The Corbett-Fitzsimmons Fight

Описание к видео The Corbett-Fitzsimmons Fight

For more information and to download this film, please visit https://www.loc.gov/item/mbrs00064432/

Independently produced motion picture recordings of famous boxing contests were a leading factor in establishing the commercial success of movies in the late 19th century. Championship boxing matches were the most widely popular sporting contests in America in that era, even though the sport was banned in many states in the 1890s. Soon after Nevada legalized boxing in 1897, the Corbett-Fitzsimmons title fight was held in that state in Carson City on St. Patrick's Day of that year.
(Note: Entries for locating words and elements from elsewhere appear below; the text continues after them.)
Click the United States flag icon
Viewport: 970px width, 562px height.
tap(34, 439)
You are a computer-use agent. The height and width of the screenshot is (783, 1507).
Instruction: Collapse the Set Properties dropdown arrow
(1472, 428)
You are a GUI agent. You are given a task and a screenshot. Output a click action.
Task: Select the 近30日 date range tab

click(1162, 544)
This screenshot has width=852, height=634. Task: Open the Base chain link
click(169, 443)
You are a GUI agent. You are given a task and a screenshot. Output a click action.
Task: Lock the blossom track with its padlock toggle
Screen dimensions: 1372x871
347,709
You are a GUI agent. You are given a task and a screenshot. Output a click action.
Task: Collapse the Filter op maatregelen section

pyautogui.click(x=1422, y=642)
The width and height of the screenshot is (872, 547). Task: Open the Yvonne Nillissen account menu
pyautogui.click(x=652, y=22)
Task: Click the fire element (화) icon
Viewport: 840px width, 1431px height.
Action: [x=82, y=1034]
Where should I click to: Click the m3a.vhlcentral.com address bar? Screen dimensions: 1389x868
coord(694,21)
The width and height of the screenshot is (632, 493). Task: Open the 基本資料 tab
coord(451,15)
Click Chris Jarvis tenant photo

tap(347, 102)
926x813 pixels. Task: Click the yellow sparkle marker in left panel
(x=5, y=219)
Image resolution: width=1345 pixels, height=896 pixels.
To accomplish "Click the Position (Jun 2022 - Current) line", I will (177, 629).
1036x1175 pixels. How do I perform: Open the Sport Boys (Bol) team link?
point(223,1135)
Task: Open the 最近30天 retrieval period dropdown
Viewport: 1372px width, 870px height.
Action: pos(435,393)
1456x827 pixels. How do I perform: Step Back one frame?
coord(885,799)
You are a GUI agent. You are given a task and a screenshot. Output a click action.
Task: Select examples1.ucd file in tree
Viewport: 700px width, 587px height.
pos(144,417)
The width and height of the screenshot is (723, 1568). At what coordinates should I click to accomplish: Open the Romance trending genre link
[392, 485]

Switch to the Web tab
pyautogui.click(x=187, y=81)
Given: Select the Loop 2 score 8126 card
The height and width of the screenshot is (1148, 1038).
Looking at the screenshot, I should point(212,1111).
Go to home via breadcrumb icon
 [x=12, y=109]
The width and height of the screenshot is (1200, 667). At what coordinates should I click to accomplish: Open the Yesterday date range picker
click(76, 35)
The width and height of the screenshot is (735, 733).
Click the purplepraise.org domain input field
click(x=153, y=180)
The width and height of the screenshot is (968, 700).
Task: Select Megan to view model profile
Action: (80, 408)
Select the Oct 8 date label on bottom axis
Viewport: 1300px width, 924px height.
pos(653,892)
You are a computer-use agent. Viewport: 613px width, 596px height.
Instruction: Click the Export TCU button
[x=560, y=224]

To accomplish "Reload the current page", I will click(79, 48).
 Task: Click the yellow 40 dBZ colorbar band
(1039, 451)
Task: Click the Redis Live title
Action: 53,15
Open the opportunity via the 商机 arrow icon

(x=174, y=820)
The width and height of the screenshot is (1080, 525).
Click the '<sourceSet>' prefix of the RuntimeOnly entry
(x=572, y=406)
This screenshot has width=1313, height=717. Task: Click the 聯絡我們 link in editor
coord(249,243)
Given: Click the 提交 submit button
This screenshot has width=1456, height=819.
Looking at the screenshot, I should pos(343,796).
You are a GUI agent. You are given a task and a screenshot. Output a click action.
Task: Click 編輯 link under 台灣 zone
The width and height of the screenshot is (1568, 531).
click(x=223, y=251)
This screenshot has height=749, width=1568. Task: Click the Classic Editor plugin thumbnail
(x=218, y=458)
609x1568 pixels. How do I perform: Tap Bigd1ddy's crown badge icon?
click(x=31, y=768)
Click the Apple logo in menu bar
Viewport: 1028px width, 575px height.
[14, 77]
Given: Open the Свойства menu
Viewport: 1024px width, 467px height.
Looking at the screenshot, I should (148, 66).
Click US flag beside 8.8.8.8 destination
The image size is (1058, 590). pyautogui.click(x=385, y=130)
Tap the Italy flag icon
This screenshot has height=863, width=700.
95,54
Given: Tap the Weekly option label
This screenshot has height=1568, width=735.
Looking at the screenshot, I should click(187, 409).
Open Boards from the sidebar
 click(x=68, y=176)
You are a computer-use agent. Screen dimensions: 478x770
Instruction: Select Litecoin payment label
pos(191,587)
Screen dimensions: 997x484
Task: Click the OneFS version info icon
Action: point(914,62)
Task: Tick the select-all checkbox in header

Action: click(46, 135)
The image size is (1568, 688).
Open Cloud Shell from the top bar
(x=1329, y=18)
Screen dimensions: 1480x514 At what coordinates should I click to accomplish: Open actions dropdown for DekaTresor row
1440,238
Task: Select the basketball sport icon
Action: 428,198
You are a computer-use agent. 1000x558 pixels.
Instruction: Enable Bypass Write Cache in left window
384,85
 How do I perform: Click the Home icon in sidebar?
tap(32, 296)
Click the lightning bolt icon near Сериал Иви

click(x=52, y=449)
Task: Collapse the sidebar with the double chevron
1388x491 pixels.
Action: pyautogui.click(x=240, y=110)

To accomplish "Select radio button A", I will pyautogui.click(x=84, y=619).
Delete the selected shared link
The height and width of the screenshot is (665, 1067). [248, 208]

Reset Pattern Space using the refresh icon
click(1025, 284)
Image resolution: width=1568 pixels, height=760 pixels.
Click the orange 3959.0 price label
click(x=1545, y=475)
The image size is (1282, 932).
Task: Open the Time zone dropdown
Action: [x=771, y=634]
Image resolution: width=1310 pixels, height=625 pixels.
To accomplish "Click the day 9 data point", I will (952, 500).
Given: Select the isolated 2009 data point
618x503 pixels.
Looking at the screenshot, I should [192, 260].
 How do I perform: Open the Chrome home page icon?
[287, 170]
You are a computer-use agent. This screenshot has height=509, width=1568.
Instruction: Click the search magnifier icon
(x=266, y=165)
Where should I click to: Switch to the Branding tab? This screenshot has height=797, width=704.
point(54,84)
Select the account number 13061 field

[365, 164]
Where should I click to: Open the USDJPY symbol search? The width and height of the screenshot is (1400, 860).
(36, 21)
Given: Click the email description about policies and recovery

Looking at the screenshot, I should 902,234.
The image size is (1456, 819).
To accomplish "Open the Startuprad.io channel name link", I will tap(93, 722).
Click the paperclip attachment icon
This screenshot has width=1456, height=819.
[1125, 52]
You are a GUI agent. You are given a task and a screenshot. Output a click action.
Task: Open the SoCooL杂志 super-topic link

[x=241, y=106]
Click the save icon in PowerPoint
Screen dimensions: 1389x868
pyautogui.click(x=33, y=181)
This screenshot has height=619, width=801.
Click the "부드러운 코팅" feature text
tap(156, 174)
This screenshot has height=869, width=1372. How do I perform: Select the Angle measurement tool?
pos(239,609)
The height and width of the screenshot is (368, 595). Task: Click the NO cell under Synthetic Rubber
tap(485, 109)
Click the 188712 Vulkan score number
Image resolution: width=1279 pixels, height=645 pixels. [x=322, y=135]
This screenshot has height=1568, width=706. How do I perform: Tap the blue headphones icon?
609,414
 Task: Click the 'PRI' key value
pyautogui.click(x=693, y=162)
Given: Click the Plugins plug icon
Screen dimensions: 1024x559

The film recorded the introductions of famous personalities in attendance and all 14 of the fight's three-minute rounds, plus the one-minute breaks between rounds. With a running time of approximately 100 minutes, "The Corbett-Fitzsimmons Fight" was the longest movie produced at that time; only the fragment presented here survives. Films of championship matches before 1897 had been unsuccessful because they ended too quickly with knockouts, leaving movie audiences unwilling to pay high-ticket prices to see such short films. "Corbett-Fitzsimmons" was a tremendous commercial success for the producers and contestants James J. Corbett and Bob Fitzsimmons (the victor), generating an estimated $750,000 in income during the several years that it remained in distribution. This film also is deserving of a footnote in the technical history of motion pictures. Producers of early boxing films protected their films from piracy by engineering film printers and projectors that could only accept film stock of a proprietary size. The film prints of the fight were manufactured in a unique 63mm format that could only be run on a special projector advertised as "The Veriscope." Named to the National Film Registry in 2012.